- Text segment:
_____
Hello everyone,
I just started to implement a FIT TD solver with CUDA and some functionalities of cusparse are not that clear to me, yet.
To start with, the cusparseCreateCsr method takes only a few single integer, which are allocated on the host. The big data is allocated on the device (indices and values). The description of cusparseDestroyMat only states that it releases host memory, but it does so with the device memory as well, right? I am asking because I have splitted the generation of my final cusparseSpMatDescr_t object in in few methods. Each gets a reference to the cusparseSpMatDescr_t object and alters the entries in one way or enother. Since cusparse doesn’t provide an API for changing/deleting entries I usually create a new cusparseSpMatDescr_t object, delete the refered parameter via cusparseDestroyMat to prevent any memory leaks and assign the newly created object to the parameter. I will add an sendbox example below. Is there anything wrong with my way of handling the cusparseSpMatDescr_t objects? In my real implementation I get some inconsistent behaviour, thus I would like to know if I understood the memory handling properly.
Kind regards,
Jan
#include "CudaMemoryAnalysis.h"
#include <vector>
#include <iostream>
void main()
{
const int dimension(5);
try
{
CudaMatrixTest tester(dimension);
tester.AssembleMatrix();
}
catch (std::string error)
_____
- What the exercise asks: Can you condense the paragraph in the cuSPARSE forum post that begins "To start with, the cusparseCreateCsr method" into a short bulleted list that keeps its main facts?

- Collected data:
_____
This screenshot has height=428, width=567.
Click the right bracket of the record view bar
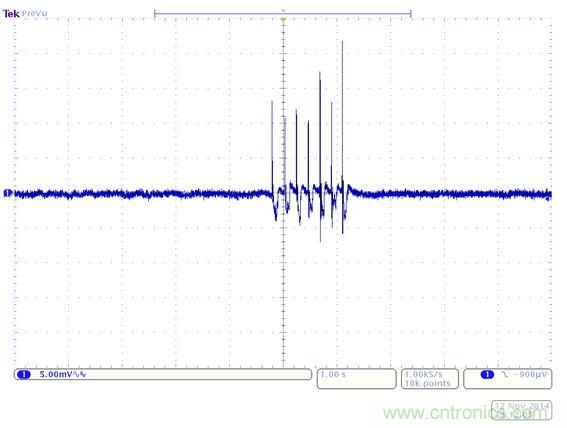pyautogui.click(x=411, y=14)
_____
- Written response:
- cusparseCreateCsr takes only a few single integers allocated on the host. The large data (indices and values) is allocated on the device.
- The description of cusparseDestroyMat says only that it releases host memory. The writer asks whether it also releases device memory.
- The writer split the creation of the final cusparseSpMatDescr_t object across several methods. Each method takes a reference to the object and alters its entries.
- cusparse has no API for changing or deleting entries. So each method usually creates a new object, destroys the referenced one with cusparseDestroyMat to prevent memory leaks, and assigns the new object to the parameter.
- An example is promised below.
- The real implementation behaves inconsistently. The writer asks whether this way of handling the objects is wrong and whether the memory handling is understood correctly.